Sigara ve benzeri tütün maddelerinin kullanımı özellikle akciğer kanseri olmak üzere oral boşluk ve özefagus kanserleri için de önemli bir risk faktörlüdür. Çay, tütün kanserojenlerinin sebep olduğu mutasyonları engeller.

Çayın polifenol içeriği yüzünden non-hem demirin emilimini olumsuz etkilediği uzun zamandır bilinmektedir. Demir düzeyi düşük olan kişiler yemeklerle birlikte çay tüketmekten kaçınmalıdır. Yemekler ile çay arasında en az 1 saat fark olması, çayın demir emilimi üzerindeki olumsuz etkilerini en aza indirmektedir.

Uzm. Dyt. Ayşenur Fişek

KAYNAKLAR

-Gondoin, A., Grussu, D., Stewart, D., McDougall, G.J. (2010). White and green tea polyphenols inhibit pancreatic lipase in vitro. Food Research International, 43(5), 1537-1544.

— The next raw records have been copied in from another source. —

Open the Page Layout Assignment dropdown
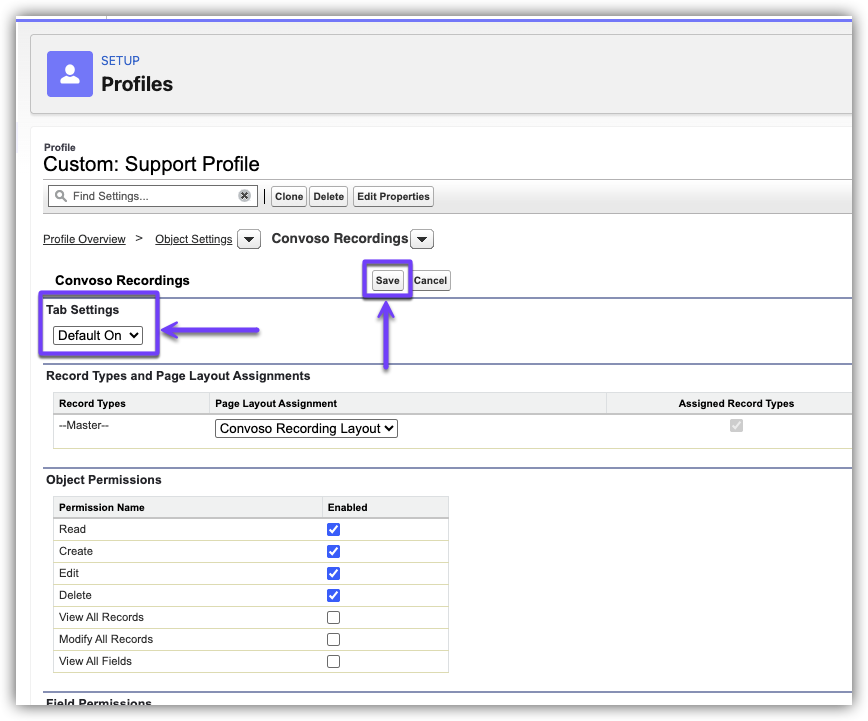Image resolution: width=868 pixels, height=721 pixels. click(x=307, y=428)
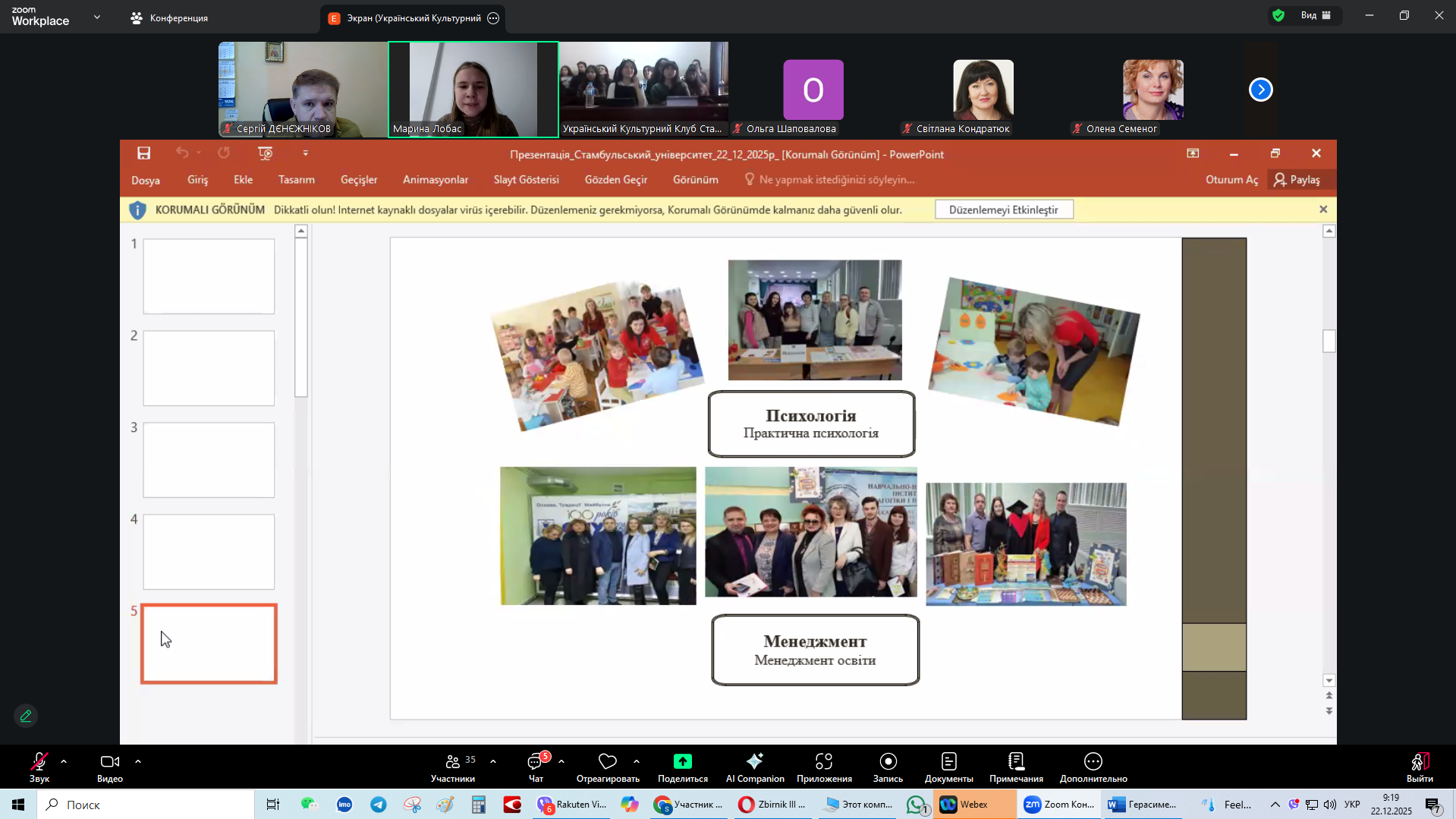This screenshot has height=819, width=1456.
Task: Click the green annotation pencil icon
Action: tap(26, 716)
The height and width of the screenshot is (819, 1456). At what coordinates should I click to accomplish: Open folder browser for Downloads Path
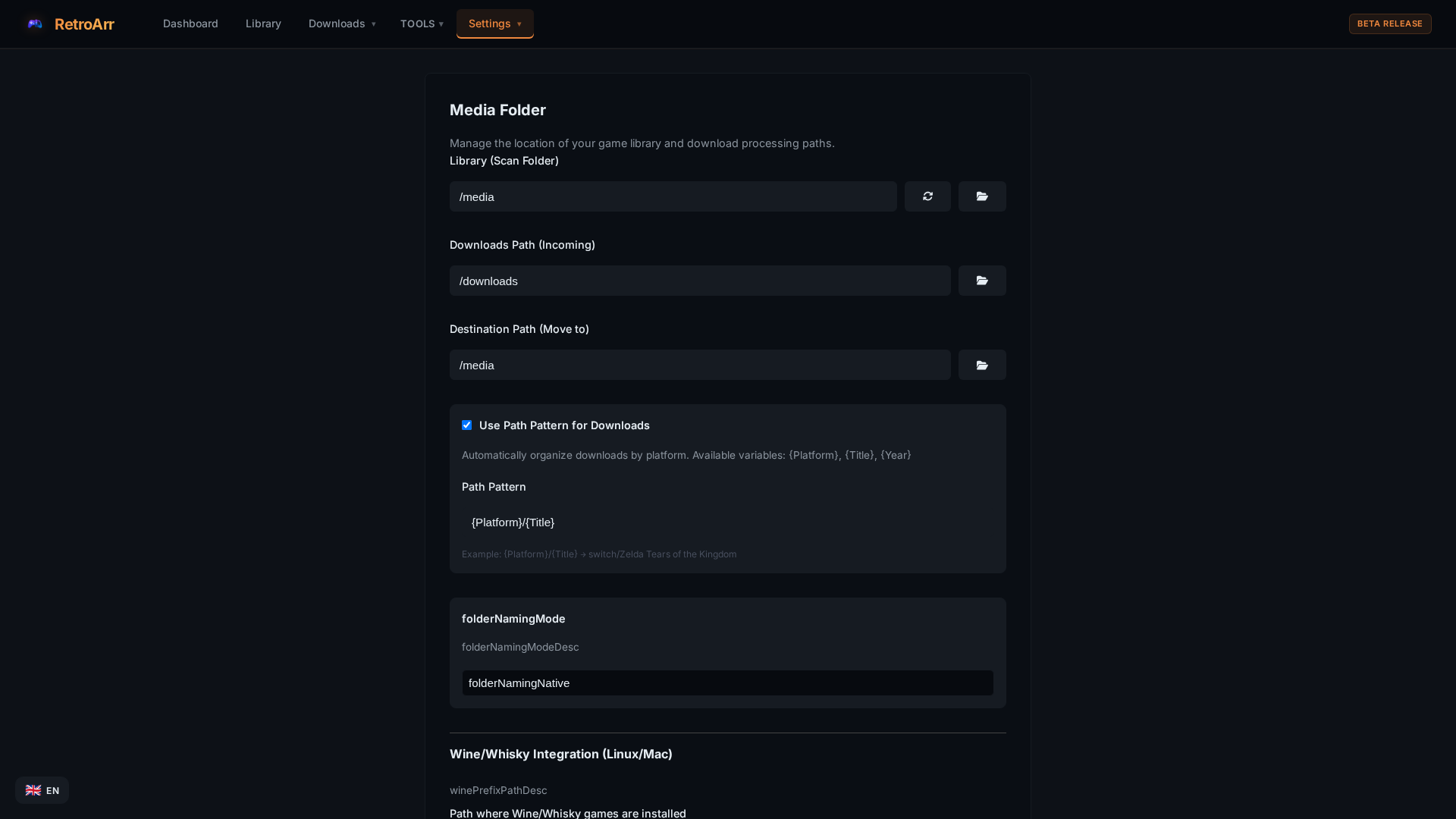982,281
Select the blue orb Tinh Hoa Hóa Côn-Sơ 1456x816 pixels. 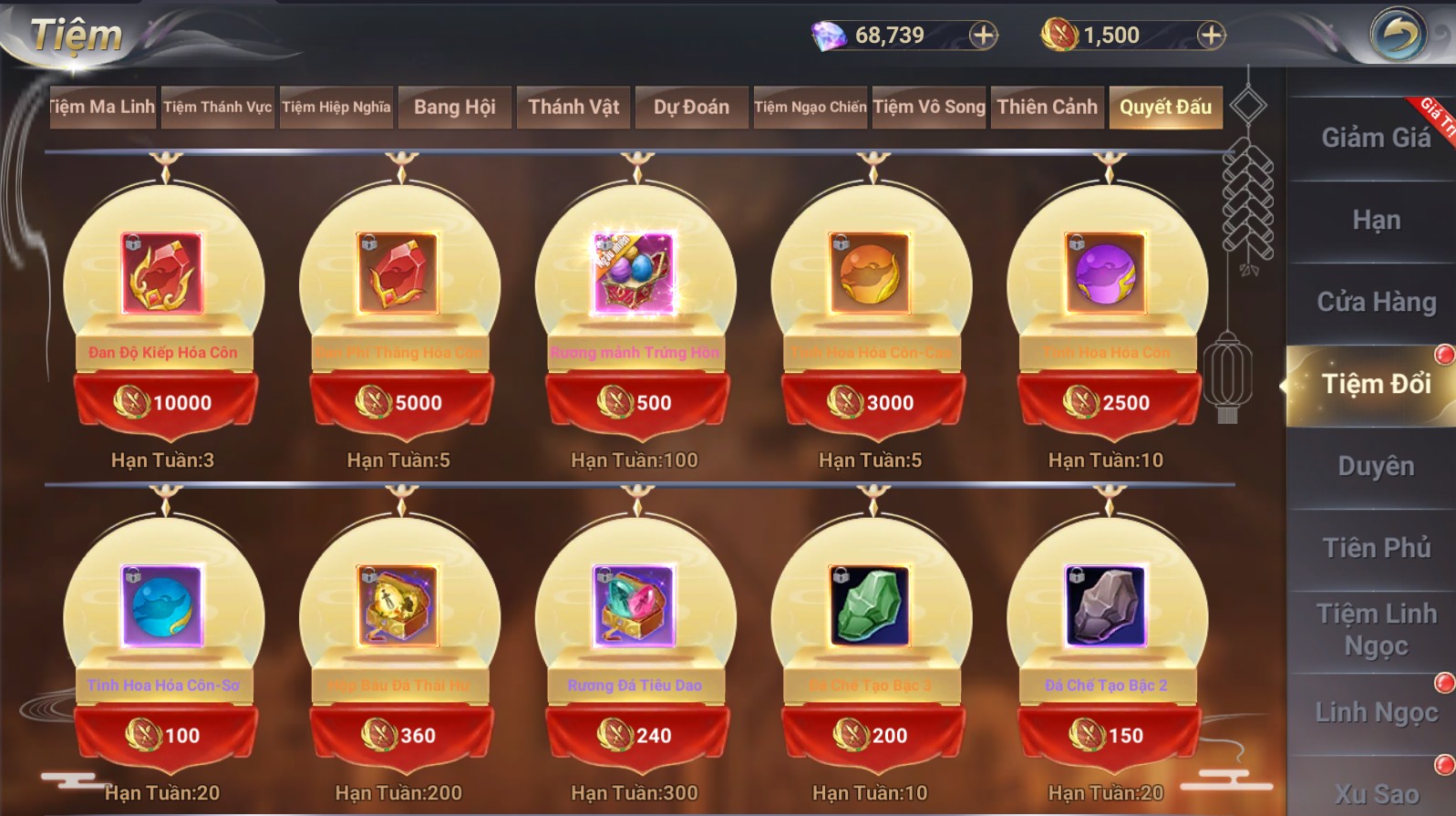point(162,606)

-Hilal, Y. and Engelhardt, U. (2007). Characterisation of white tea–Comparison to green and black tea. Journal für Verbraucherschutz und Lebensmittelsicherheit, 2(4), 414-421.

-Mao, J.T. (2013). White Tea: The Plants, Processing, Manufacturing, and Potential Health Benefits. In: Tea in Health and Disease Prevention, Edited by V.R. Preedy, London, England, 33-40p.

-Singh AK, Seth P, Anthony P, Husain MM, Madhavan S, Mukhtar H, Maheshwari RK. 2002. Archives of Biochemistry and Biophysics, 401:29-37.

-Scott, D., Rycroft, JA., Apsen, J., Chapman, C., Brown, B. The effect of drinkinig tea at high altitude on hydration status and mood. European Journal of Applied Psychology. 91(4), 493- 498, 2004.

-Krummel, D.A., Mahan, L.K., Escott-Stump, S., Krause’s Food, Nutrition and Diet Thearapy. Chapter 35, 860-899, 2004.

-Diepvens, K., Kovacs, E.M.R., Lejeune, M.P.G.M., Nijs, I.P.V., Vogels, N., Westerterp-Plantenga, M.S. Effects of green tea on resting energy expenditure and substrate oxidation during weight-loss in overweight in females. British Journal of Nutrition. 94(6), 1026-1034, 2005.

-Diepvens, K., Westerterp, K.R., Westerterp-Plantenga, M.S. Obesity and thermogenesis related to the consumption of caffeine, ephedrine, capsaicin, and green tea. American Journal of Physiology. 292:1(2), 77-85, 2007.